«Le sue sono anche storie dei più deboli che l’accelerazione processo di globalizzazione ha, in questi ultimi decenni, maggiormente penalizzato, costringendoli ad una vita di disagi e privazioni» ha detto Domenico Greco
Ostuni piange la scomparsa del fotoreporter Marcello Carrozzo, 73 anni, una vita passata a realizzare i suoi scatti al fronte, in giro per il mondo, tra i poveri, in zone di guerra. A ricordarlo Domenico Greco, presidente della Pro Loco Ostuni Marina.
«Uno dei migliori fotoreporter del territorio non è più fra noi. Coinvolsi Marcello con le Scuole del territorio con una mostra itinerante “Se questo è cibo”. Il Nostro Caro amico ha sempre raccontato attraverso la fotografia, le storie di uomini , donne e bambini nei paesi in Via di Sviluppo, ai limiti della sopravvivenza».
«Le sue sono anche storie dei più deboli che l’accelerazione processo di globalizzazione ha, in questi ultimi decenni, maggiormente penalizzato, costringendoli ad una vita di disagi e privazioni».
«Grazie all’amico Marcello abbiamo dato l’opportunità di condividere con il Mondo della Scuola “le sue opere d’arte”, attraverso messaggi forti, una sorta di “penitenza umana” e professionale nei confronti del lato oscuro del mondo. Partiva da Ostuni ed arrivava in tutto il mondo per raccontarlo con l’obiettivo».
«Avevamo programmato in questi giorni un viaggio straordinario per la via Micaelica, dovevamo partire da Monte Sant’Angelo ed arrivare a Santa Maria di Leuca.
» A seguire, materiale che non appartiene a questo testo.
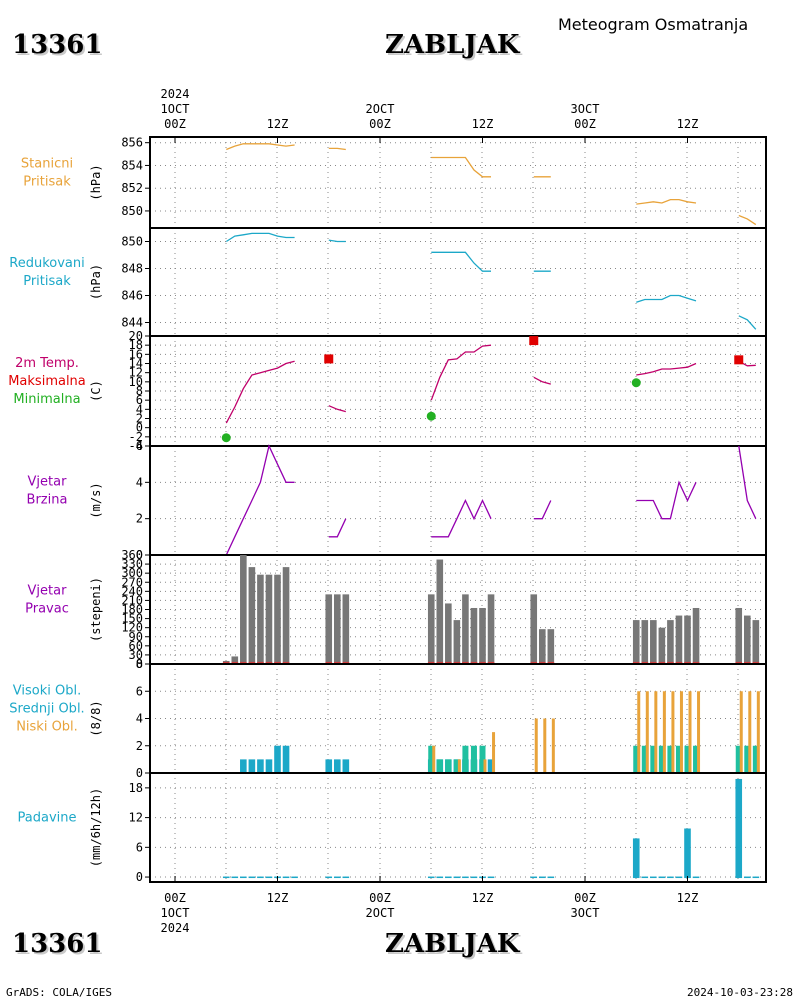 The height and width of the screenshot is (1000, 800). What do you see at coordinates (140, 746) in the screenshot?
I see `y-tick-label: 2` at bounding box center [140, 746].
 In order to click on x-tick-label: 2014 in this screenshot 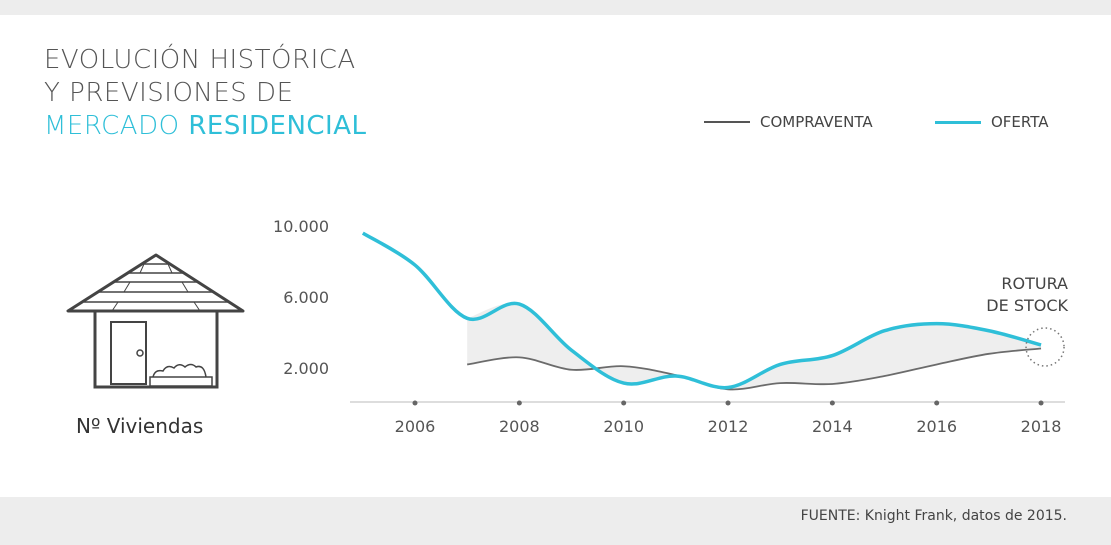, I will do `click(832, 426)`.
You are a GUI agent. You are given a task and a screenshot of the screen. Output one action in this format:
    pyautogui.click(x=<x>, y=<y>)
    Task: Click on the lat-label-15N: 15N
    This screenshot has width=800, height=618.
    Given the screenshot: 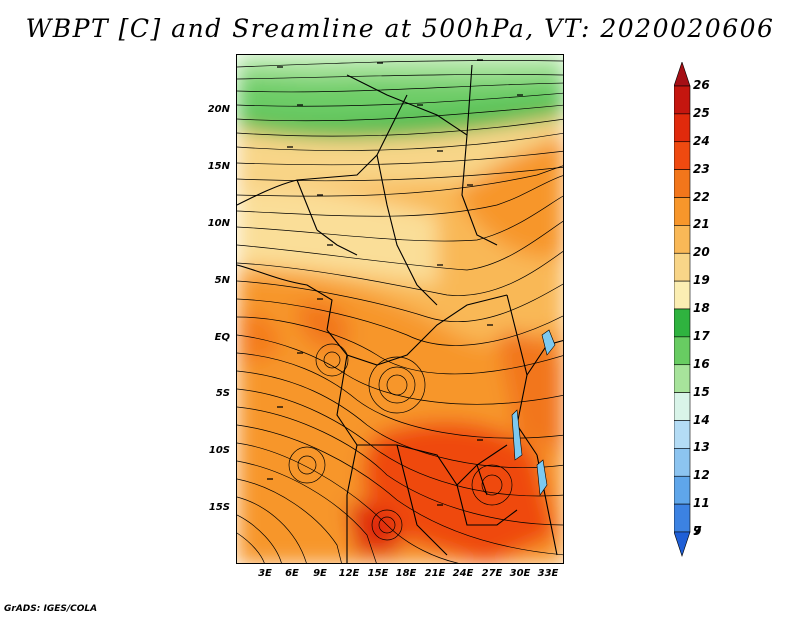 What is the action you would take?
    pyautogui.click(x=218, y=166)
    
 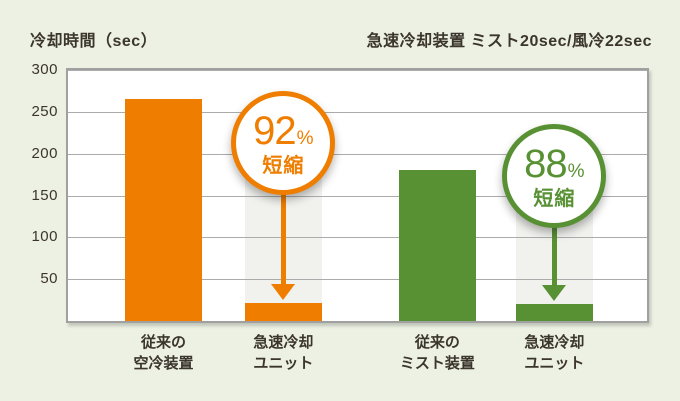 I want to click on chart-title: 冷却時間（sec）, so click(x=94, y=42).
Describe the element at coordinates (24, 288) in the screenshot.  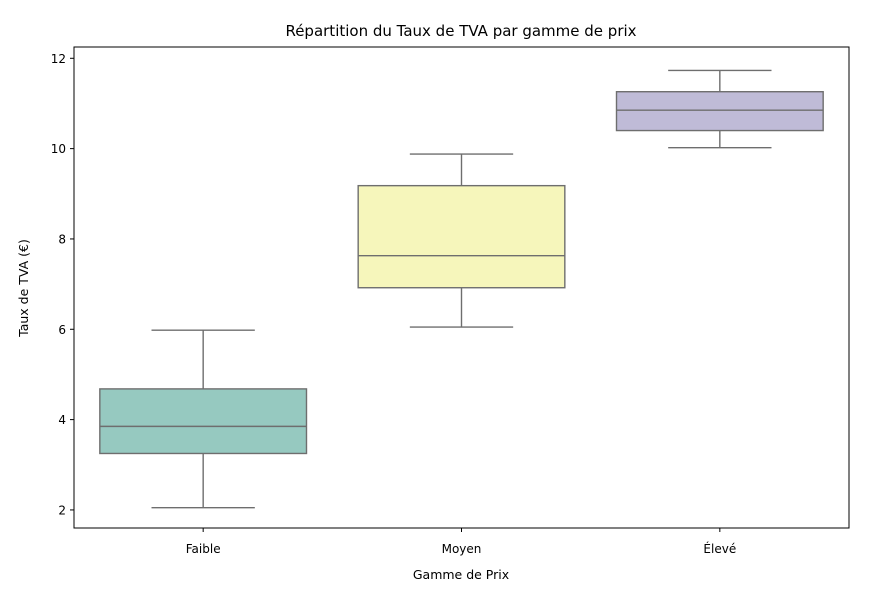
I see `y-axis-title: Taux de TVA (€)` at that location.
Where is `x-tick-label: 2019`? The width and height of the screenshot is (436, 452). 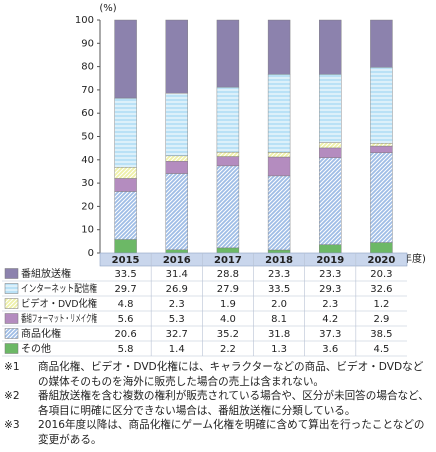
x-tick-label: 2019 is located at coordinates (330, 260).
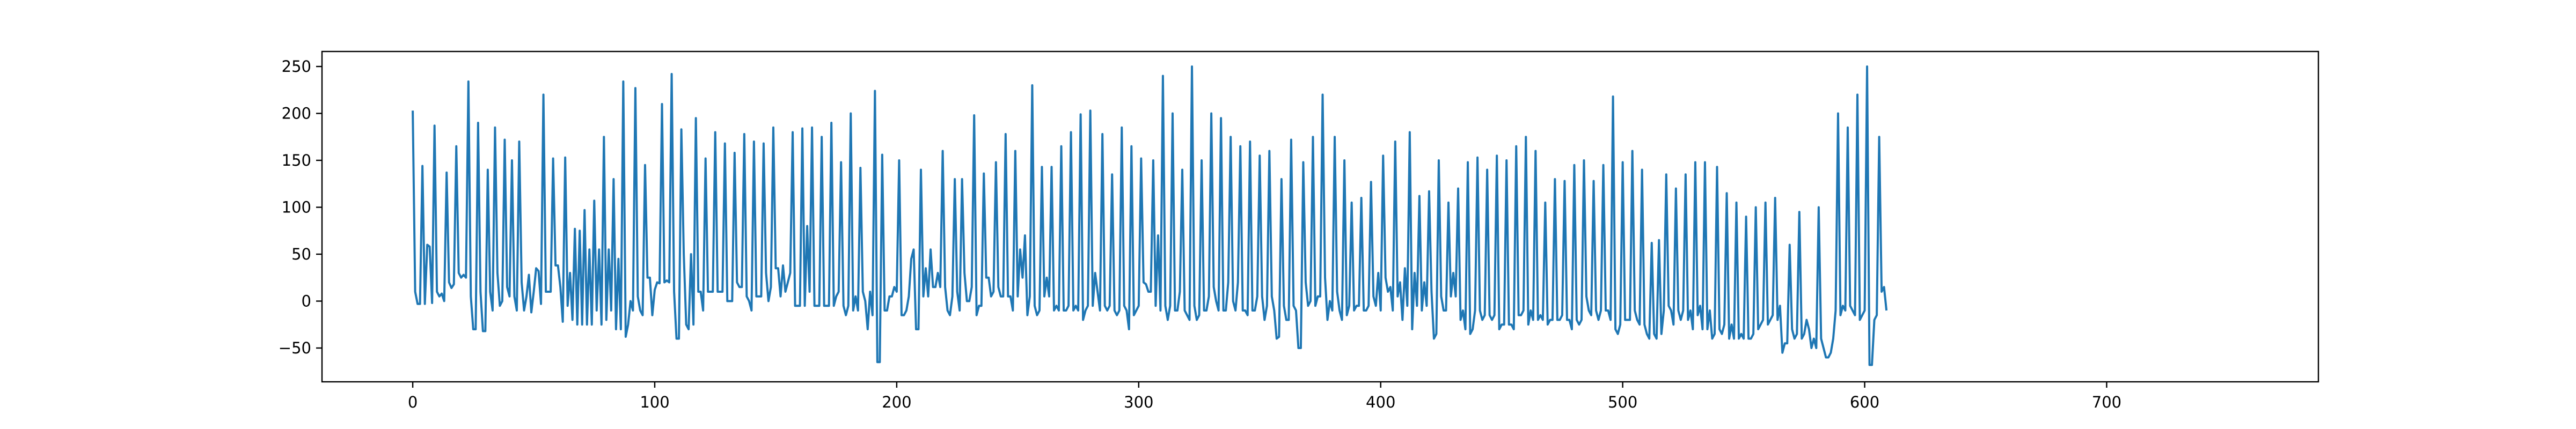 The image size is (2576, 429). I want to click on y-axis: −50 0 50 100 150 200 250, so click(300, 207).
Ed io ti chiedevo se potevo farcela e tu mi incoraggiavi sempre dicendomi che ce l’avrei fatta: avevo ragione io, non ce l’ho fatta, a meno che non riusciamo a farla per onorare il nostro sogno».
«Grazie Marcello, abbiamo fatto tante belle cose insieme, Tourism 4All, Babbo Natale Vien dal Mare, Itaca sempre e tante altre bellissime cose».
«Il tuo ultimo lavoro poi ha avuto un grande successo in tutte le Scuole del territorio: ITACA SEMPRE, uno dei documenti storici più completi riguardo il fenomeno dell’immigrazione, una cronaca puntuale e precisa, spietatamente fissata in immagini, che racconta le atrocità subite da esseri umani che hanno l’unica colpa di essere nati nella parte sbagliata del mondo».
«Il suo ultimo lavoro è stato il calendario per la Banca di Credito Cooperativo ed il lavoro per il Comando della Finanza. Mi portò a casa sua per farmi vedere la bozza dell’ultimo lavoro per la Finanza: credetemi ogni foto era un’opera d’arte».
«Ci mancherai tanto caro Marcello, ma sono sicuro che da lassù farai ancora delle opere d’arte».